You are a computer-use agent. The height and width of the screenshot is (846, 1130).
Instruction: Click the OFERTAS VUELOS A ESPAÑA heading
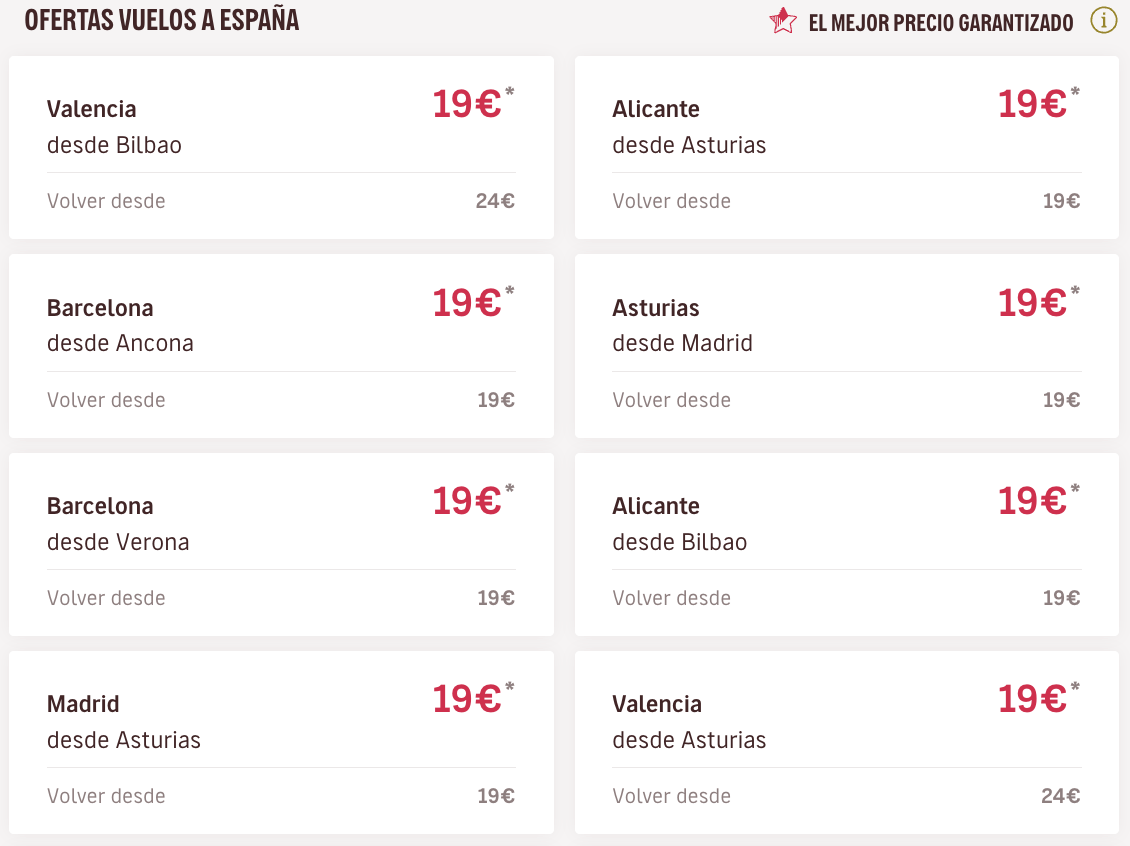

**********

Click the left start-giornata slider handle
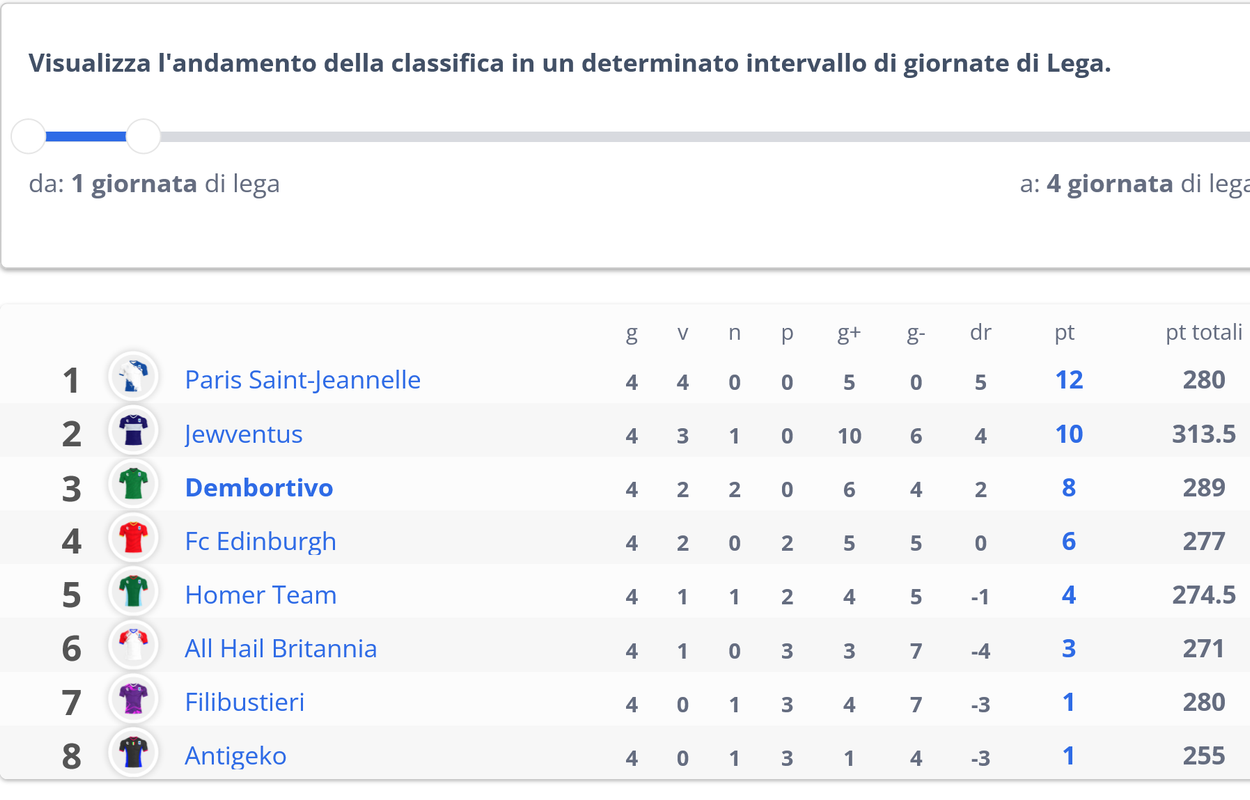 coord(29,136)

**********

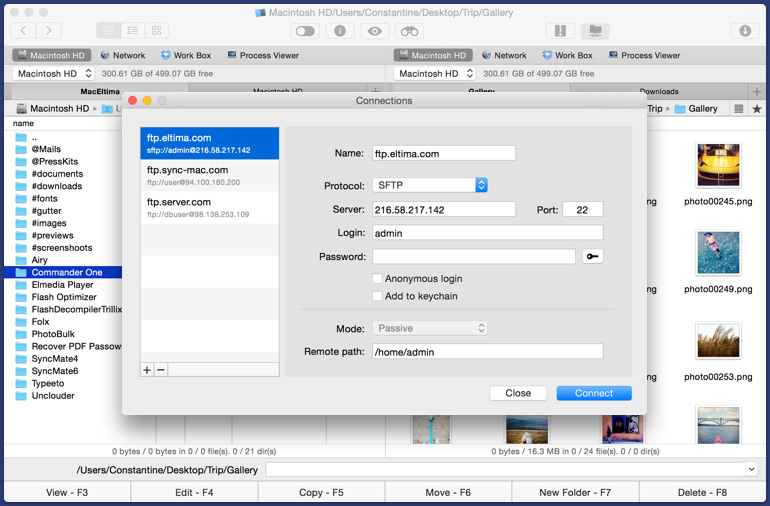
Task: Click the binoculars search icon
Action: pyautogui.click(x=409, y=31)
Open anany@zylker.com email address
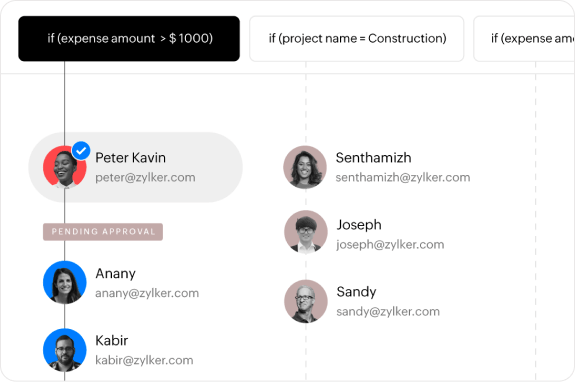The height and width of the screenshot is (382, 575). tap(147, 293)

**********

> What is expected: The answer is the run of lines above from the line containing "You are a computer-use" through the line containing "Instruction: Click the", copied exactly and alone.

> Answer:
You are a computer-use agent. The height and width of the screenshot is (846, 1130).
Instruction: Click the OFERTAS VUELOS A ESPAÑA heading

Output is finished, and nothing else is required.